The Pore Caitif (Poor Wretch) was a popular fourteenth-century compilation of fourteen treatises intended for the religious instruction of the laity, and has variously been attributed to John Wycliffe and Richard Rolle. It survives in more than fifty manuscripts.
Contents: (1) ff. 1-119v, Pore Caitif. Jolliffe, A check-list of Middle English prose writings of spiritual guidance, B. This and twenty-two other manuscripts containing all fourteen parts are listed by M.T. Brady in Traditio, vol. 10 (1954), pp. 529-48. Part 1, on the Creed, begins imperfectly at f. 1r, 'do but also of dedis left undo' (probably eight leaves are missing), lacks a leaf after f. 1, and ends imperfectly at f. 5v, 'Seynt symond seide. I bileeue forȝifnesse of' (one leaf missing); part 2, on the Commandments, begins imperfectly at f. 6r, 'þerfore ech man and womman', and lacks a leaf after f. 21; part 3, on the Lord's Prayer, f. 52r; part 4, f. 66v; part 5, f. 70r; part 6, f. 73r; part 7, f. 74r; part 8, f. 81v (running title 'þe hors'); part 9, f. 90v; part 10, f. 94v; part 11, f. 98v; part 12, f. 102r; part 13, f. 103v; part 14, f. 106v; it lacks a leaf after f. 110 and all after 'þis is my filosofie. þis is my victorie'.
(2) f. 120 (flyleaf), on recto, Directions for masses, etc., beginning imperfectly: 'of all the apostolus wt xii candelys xii almysdedys and offyr as tohu (sic) dydys before... proued of the Court of Rome'. Directions for (Wednesday), Thursday, Friday, and Saturday votive masses and for saying the eight verses of St Bernard to help deliver souls from purgatory. On verso, an early 15th-century prayer: 'Domine ihesu criste fili dei viui qui gloriosum corpus tuum... per eundem cristum dominum nostrum Amen'.
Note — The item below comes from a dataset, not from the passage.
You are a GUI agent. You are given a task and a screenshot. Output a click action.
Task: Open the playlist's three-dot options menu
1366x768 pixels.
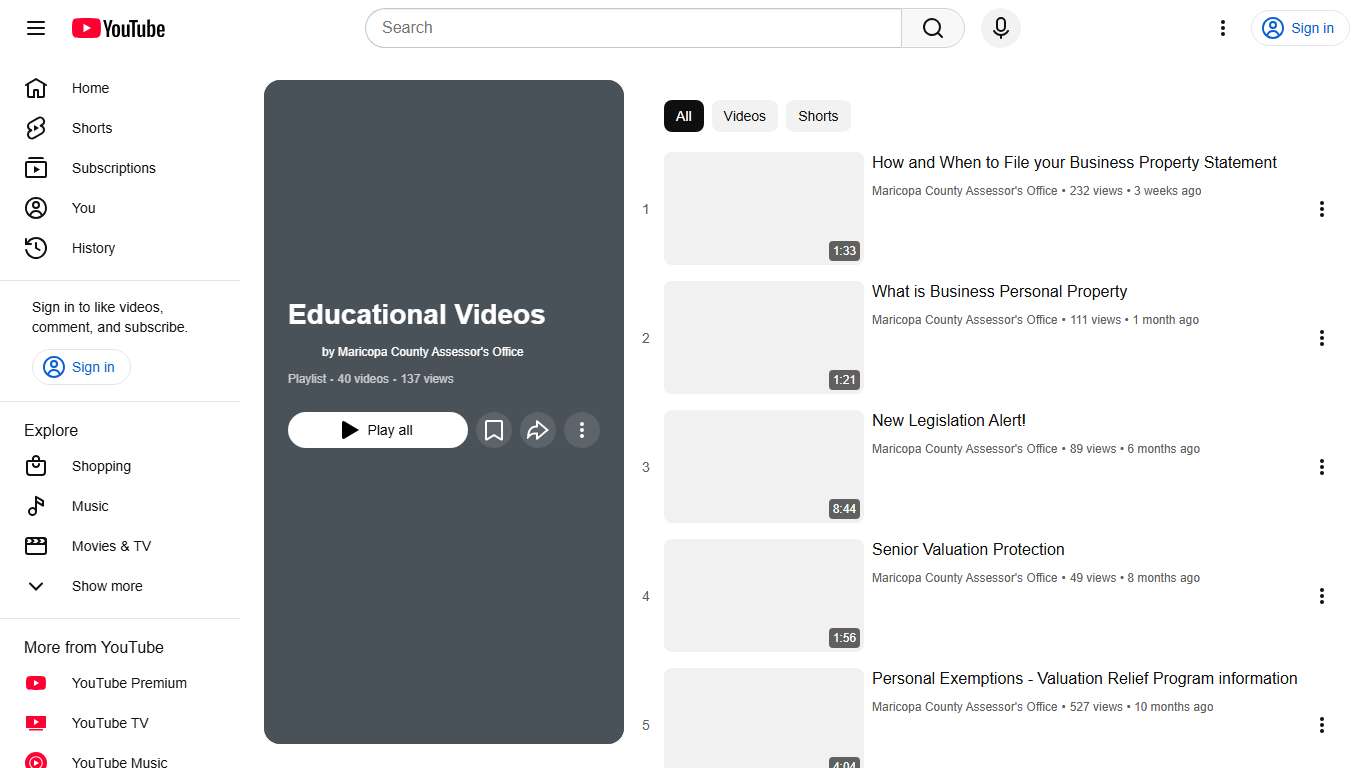582,430
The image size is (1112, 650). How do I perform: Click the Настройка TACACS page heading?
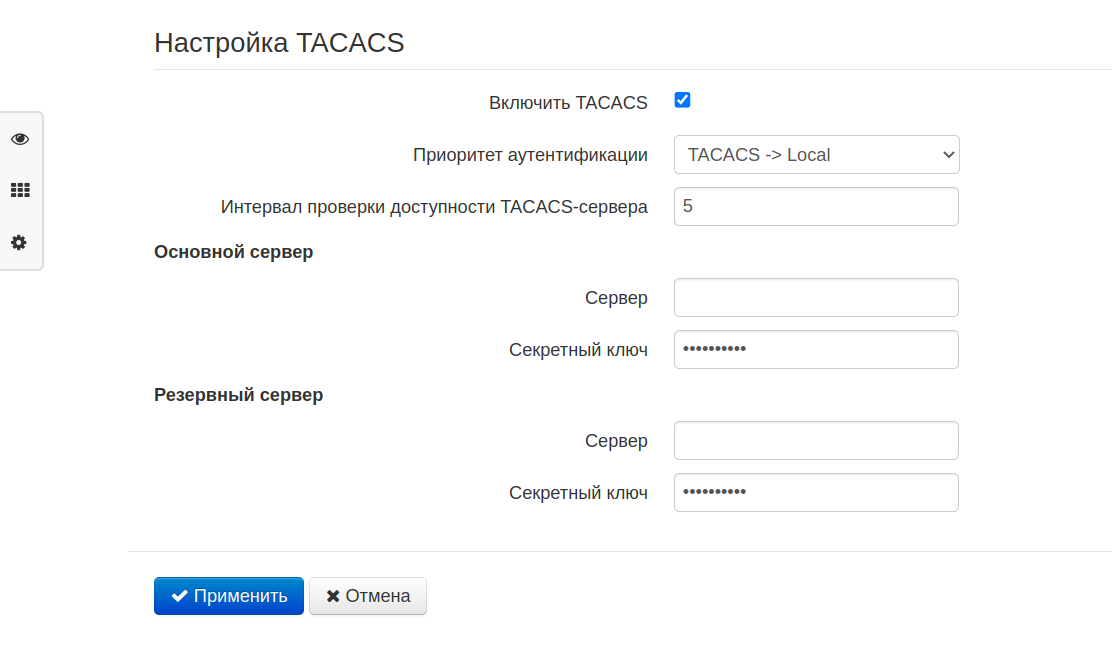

Script: Gothic textura. Written space: 93 x 65 mm. 22 long lines.
Secundo folio: den at her.
Decoration: 3-line initials in blue ink with red penwork flourishes.
Description derived from N.R. Ker, Medieval manuscripts in British libraries, vol. III, Lampeter-Oxford (Oxford: Clarendon Press, 1983), pp. 411-12. By permission of Oxford University Press.